Avtar Singh Tari Murder Case: 15 Years On, CBI Releases Sketch, Rs 2 Lakh Reward In Namdhari Sect Case

CBI releases a suspect sketch and Rs 2 lakh reward in the Avtar Singh Tari murder case, 15 years after the Namdhari sect figure’s AK-47 killing in Ludhiana.
North Desk Correspondent
Chandigarh, July 5
More than 15 years after a Mohali businessman was gunned down in broad daylight with an AK-47, the CBI has released a sketch of one of the suspected shooters and put a Rs 2 lakh reward on information that leads to an arrest — reviving public attention on one of Punjab’s more stubborn cold cases.
Avtar Singh Tari, 57, was shot dead on April 12, 2011, on the Katani Kalan–Chandigarh main road in Ludhiana district. Two motorcycle-borne assailants opened fire on him with an assault rifle, firing more than 10 rounds before escaping. He had stepped out of a relative’s shop after stopping to drink water, having earlier suspected he was being followed.
It wasn’t the first attempt on his life. Investigations at the time found Tari had survived at least two previous attacks, with cases registered against unnamed assailants in Mohali before the fatal ambush.
The CBI, which took over the investigation in January 2017 after the case sat with Punjab Police for nearly six years, said in its latest communique that the identity of any informants would be kept confidential. The agency has asked anyone with information to contact its Special Crime Branch office in Sector 30-A, Chandigarh.
A cold case resurfacing before elections
The renewed push in the Avtar Singh Tari murder case comes months ahead of Punjab’s next Assembly elections. The CBI has not stated any link between the two, and North Desk is not asserting one — but the optics of a 15-year-old case suddenly generating a public sketch and reward money, in an election year, are hard to miss.
Avtar Singh Tari Murder Case: Why Tari was targeted
Tari’s killing was never treated as a random crime. He was a resident of Mohali who had built himself up through farming and real estate, and was considered a close associate of Sant Jagtar Singh, son-in-law of the then Namdhari sect chief Satguru Jagjit Singh. He was a regular presence at Bhaini Sahib, the sect’s Ludhiana district headquarters, and was seen as an influential figure within the Namdhari community.

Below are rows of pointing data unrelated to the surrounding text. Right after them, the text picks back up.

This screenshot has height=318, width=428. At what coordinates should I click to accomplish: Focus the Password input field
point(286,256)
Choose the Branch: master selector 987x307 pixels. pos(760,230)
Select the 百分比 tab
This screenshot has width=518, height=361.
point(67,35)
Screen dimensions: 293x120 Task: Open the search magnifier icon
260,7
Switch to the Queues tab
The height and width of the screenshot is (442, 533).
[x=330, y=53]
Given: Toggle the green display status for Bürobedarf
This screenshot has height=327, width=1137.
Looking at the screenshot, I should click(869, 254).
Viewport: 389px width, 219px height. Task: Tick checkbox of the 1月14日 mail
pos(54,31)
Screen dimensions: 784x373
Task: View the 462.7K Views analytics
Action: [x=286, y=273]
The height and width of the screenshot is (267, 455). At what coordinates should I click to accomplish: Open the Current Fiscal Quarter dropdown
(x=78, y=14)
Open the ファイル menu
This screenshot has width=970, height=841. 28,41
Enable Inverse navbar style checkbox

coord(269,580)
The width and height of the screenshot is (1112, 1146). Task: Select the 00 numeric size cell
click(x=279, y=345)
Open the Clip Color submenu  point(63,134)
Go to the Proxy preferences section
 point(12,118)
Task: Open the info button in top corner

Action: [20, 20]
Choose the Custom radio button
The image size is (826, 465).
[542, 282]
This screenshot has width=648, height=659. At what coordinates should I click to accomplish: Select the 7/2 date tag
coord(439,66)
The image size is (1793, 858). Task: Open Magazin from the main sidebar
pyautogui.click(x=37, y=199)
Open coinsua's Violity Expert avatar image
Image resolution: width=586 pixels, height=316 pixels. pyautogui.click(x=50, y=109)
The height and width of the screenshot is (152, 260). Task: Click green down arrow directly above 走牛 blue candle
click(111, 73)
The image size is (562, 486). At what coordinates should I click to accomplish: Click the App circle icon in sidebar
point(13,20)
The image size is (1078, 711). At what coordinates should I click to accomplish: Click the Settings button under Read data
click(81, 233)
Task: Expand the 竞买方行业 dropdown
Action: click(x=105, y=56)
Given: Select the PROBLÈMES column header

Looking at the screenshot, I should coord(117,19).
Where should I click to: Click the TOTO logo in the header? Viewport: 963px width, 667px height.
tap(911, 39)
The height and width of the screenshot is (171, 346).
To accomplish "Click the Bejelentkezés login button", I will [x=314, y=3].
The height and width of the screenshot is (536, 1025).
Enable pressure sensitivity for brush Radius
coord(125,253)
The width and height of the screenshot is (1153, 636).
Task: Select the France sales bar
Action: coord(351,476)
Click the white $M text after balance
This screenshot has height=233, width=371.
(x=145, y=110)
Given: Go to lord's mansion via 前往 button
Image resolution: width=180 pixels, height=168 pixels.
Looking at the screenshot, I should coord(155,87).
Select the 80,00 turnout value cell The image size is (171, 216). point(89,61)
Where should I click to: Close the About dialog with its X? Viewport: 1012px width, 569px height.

Police at the time linked his murder to a brewing succession dispute inside the roughly 200-year-old sect, since Satguru Jagjit Singh had no son of his own. A case was registered at Sahnewal police station against Thakur Dalip Singh and two unidentified persons, on the complaint of Tari’s brother-in-law.
The succession dispute that followed
Avtar Singh Tari Murder Case: Satguru Jagjit Singh died in December 2012 at the age of 92. Ten days later, his nephew Thakur Uday Singh was installed as head of the sect at Bhaini Sahib. Another nephew, Thakur Dalip Singh, went on to head a rival breakaway faction based in Sirsa, Haryana.
The dispute turned violent again in April 2016, when Mata Chand Kaur — Satguru Jagjit Singh’s widow — was shot dead inside the Bhaini Sahib complex at age 88. That case, too, was handed to the CBI and remains under investigation.
Court records reviewed in earlier reporting show Thakur Dalip Singh’s name has surfaced across all three matters — the Tari murder, the Mata Chand Kaur murder, and an alleged conspiracy to attack current sect chief Satguru Uday Singh and his son-in-law. The cases were merged and taken up by the CBI in 2017. Dalip Singh did not appear before the court, and was declared a proclaimed offender this April — a status that could allow the CBI and police to move toward attaching his properties.
Fifteen years on, no arrests have been made in either killing.